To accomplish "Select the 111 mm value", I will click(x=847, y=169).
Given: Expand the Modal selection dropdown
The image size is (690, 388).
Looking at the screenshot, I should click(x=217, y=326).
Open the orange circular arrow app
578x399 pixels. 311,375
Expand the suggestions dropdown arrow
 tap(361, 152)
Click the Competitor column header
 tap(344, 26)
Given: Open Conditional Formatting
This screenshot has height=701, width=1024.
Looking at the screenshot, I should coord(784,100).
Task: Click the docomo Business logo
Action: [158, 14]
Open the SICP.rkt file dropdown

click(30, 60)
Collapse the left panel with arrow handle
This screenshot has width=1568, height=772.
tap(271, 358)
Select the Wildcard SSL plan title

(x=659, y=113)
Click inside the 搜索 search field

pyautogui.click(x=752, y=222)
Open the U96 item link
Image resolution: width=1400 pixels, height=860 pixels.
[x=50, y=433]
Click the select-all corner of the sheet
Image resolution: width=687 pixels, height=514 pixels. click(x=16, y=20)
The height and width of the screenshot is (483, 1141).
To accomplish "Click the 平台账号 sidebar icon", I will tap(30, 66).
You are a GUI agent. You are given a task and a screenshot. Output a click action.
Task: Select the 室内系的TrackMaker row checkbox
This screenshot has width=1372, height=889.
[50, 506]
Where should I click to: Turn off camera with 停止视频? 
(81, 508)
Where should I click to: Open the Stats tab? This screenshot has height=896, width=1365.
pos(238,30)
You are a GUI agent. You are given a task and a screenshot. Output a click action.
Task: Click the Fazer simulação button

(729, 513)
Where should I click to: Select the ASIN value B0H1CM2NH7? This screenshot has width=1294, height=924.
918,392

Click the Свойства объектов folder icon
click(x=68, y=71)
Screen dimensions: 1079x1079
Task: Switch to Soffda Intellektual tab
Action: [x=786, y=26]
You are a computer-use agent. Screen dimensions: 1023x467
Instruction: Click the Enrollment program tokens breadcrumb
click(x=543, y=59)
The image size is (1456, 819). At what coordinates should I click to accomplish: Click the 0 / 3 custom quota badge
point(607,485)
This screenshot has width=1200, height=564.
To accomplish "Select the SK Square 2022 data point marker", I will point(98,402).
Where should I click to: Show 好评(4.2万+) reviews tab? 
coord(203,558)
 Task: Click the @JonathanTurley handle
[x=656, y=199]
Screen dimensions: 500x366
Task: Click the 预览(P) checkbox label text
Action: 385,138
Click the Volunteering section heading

◆ **Problem to solve**:
Repeat each record word for word. Do not leave any out.

◆ **Expected output**:
To accomplish "Select the 111 mm value", I will click(x=847, y=169).
Given: Expand the Modal selection dropdown
The image size is (690, 388).
Looking at the screenshot, I should click(x=217, y=326).
Open the orange circular arrow app
578x399 pixels. 311,375
Expand the suggestions dropdown arrow
 tap(361, 152)
Click the Competitor column header
 tap(344, 26)
Given: Open Conditional Formatting
This screenshot has height=701, width=1024.
Looking at the screenshot, I should coord(784,100).
Task: Click the docomo Business logo
Action: [158, 14]
Open the SICP.rkt file dropdown

click(30, 60)
Collapse the left panel with arrow handle
This screenshot has width=1568, height=772.
tap(271, 358)
Select the Wildcard SSL plan title

(x=659, y=113)
Click inside the 搜索 search field

pyautogui.click(x=752, y=222)
Open the U96 item link
Image resolution: width=1400 pixels, height=860 pixels.
[x=50, y=433]
Click the select-all corner of the sheet
Image resolution: width=687 pixels, height=514 pixels. click(x=16, y=20)
The height and width of the screenshot is (483, 1141).
To accomplish "Click the 平台账号 sidebar icon", I will tap(30, 66).
You are a GUI agent. You are given a task and a screenshot. Output a click action.
Task: Select the 室内系的TrackMaker row checkbox
This screenshot has width=1372, height=889.
[50, 506]
Where should I click to: Turn off camera with 停止视频? 
(81, 508)
Where should I click to: Open the Stats tab? This screenshot has height=896, width=1365.
pos(238,30)
You are a GUI agent. You are given a task and a screenshot. Output a click action.
Task: Click the Fazer simulação button

(729, 513)
Where should I click to: Select the ASIN value B0H1CM2NH7? This screenshot has width=1294, height=924.
918,392

Click the Свойства объектов folder icon
click(x=68, y=71)
Screen dimensions: 1079x1079
Task: Switch to Soffda Intellektual tab
Action: [x=786, y=26]
You are a computer-use agent. Screen dimensions: 1023x467
Instruction: Click the Enrollment program tokens breadcrumb
click(x=543, y=59)
The image size is (1456, 819). At what coordinates should I click to accomplish: Click the 0 / 3 custom quota badge
point(607,485)
This screenshot has width=1200, height=564.
To accomplish "Select the SK Square 2022 data point marker", I will point(98,402).
Where should I click to: Show 好评(4.2万+) reviews tab? 
coord(203,558)
 Task: Click the @JonathanTurley handle
[x=656, y=199]
Screen dimensions: 500x366
Task: Click the 预览(P) checkbox label text
Action: 385,138
Click the Volunteering section heading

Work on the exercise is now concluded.